The following problems were discussed, and agreed upon to be solved: inflation, high prices of agricultural goods, low level of currency exchange for traveling abroad, country’s dependency on oil money, and possible discounts in local banks.

Prior to that, country’s supreme leader Ayatollah Ali Khamenei made a speech, talking about country’s economic problems, and urged officials to find a way to deal with these issues.

After the meeting, Iranian parliament speaker Ali Larijani said that in order to tackle the impact of economic crisis and lower the high expenses in the country, a special headquarters was established.

This headquarters has been established from the members of Iran’s Iranian parliament, presidential administration and the juridical system – a total of 9 people.

Larijani noted that this headquarters has already began its work, while not yet being ratified, adding that because of the sanctions imposed by the West on Iran, these sanctions impact country’s economy badly, therefore it is needed to apply the “economy of resistance”.

ISNA reported that after the meeting, the minister of economy and finance Shamsaddin Hosseini said that Iran is currently saves money, and closely monitors domestic production to lessen the impact of international sanctions.

Another thing that Iran is currently implementing  the “travel exchange” (rial-to- foreign currency) strategy for its citizens, to save resources.
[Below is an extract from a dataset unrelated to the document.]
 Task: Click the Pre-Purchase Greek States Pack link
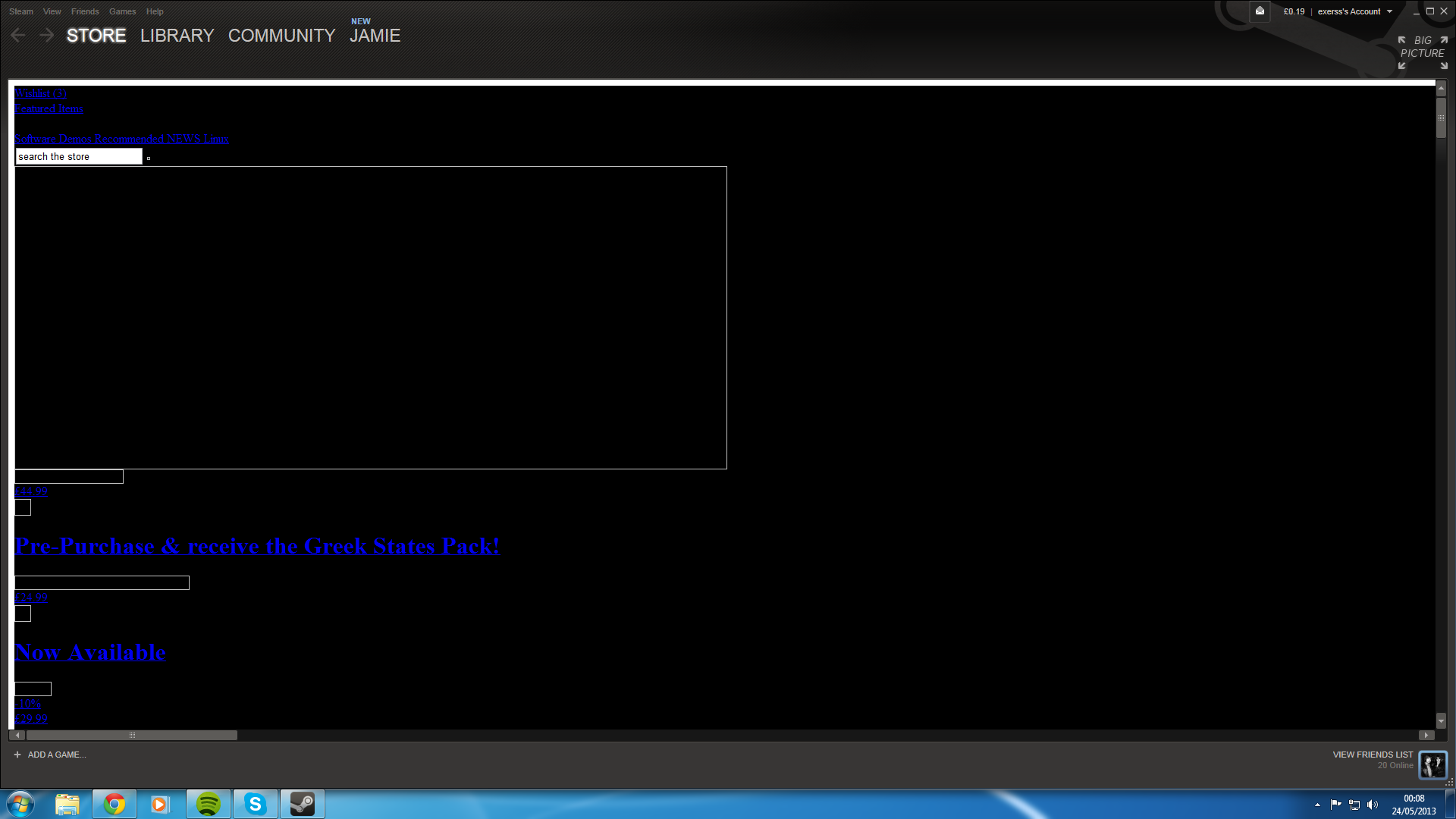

Head of Iran’s Central Bank Mahmoud Bahmani said that from now on the “travel exchange” would only be available for pilgrims traveling to holy places.

The first conference on the “Economy of Resistance” was hosted in Tehran on May 17, 2012. The conference was inaugurated in the presence of Secretary of the Supreme National Security Council Saeed Jalili.

The conference was organized based on a guideline made by Supreme Leader of the Islamic Revolution Ayatollah Ali Khamenei who had said an economic system should be established to confront sanctions imposed by the West on Iran in recent years.

The United States and the European Union this month severely ramped up their sanctions on Iran with the aim of strangling its oil-export dependent economy in a bid to force it to roll back its nuclear activities.

“Economy of resistance” in action

Iran started off by first halting the imports of 19 oil-related products, according to deputy oil minister Mohammad Reza Mogaddam.

Iran’s Oil ministry, Ministry of Defense, and Khatam al-Anbia Air Defense Base signed a joint agreement upon which they will be jointly manufacturing some of the oil industry’s products.

Then, president Mahmoud Ahmadinejad ordered that the country starts to stockpile emergency first products, such as wheat, sugar, raw meat, rice that would be enough to hold the country alive for 3 months, if necessary.

Deputy minister mineral resource industry Hassan Radmard said this process in the country has already started, adding that some the products are being imported from outside countries as well.

Time will show whether this strategy of Iran will actually help. One thing is clear – Iran is stockpiling wheat, sugar, raw meat and rice – a move that some would assess as paying too much for nuclear ambitions.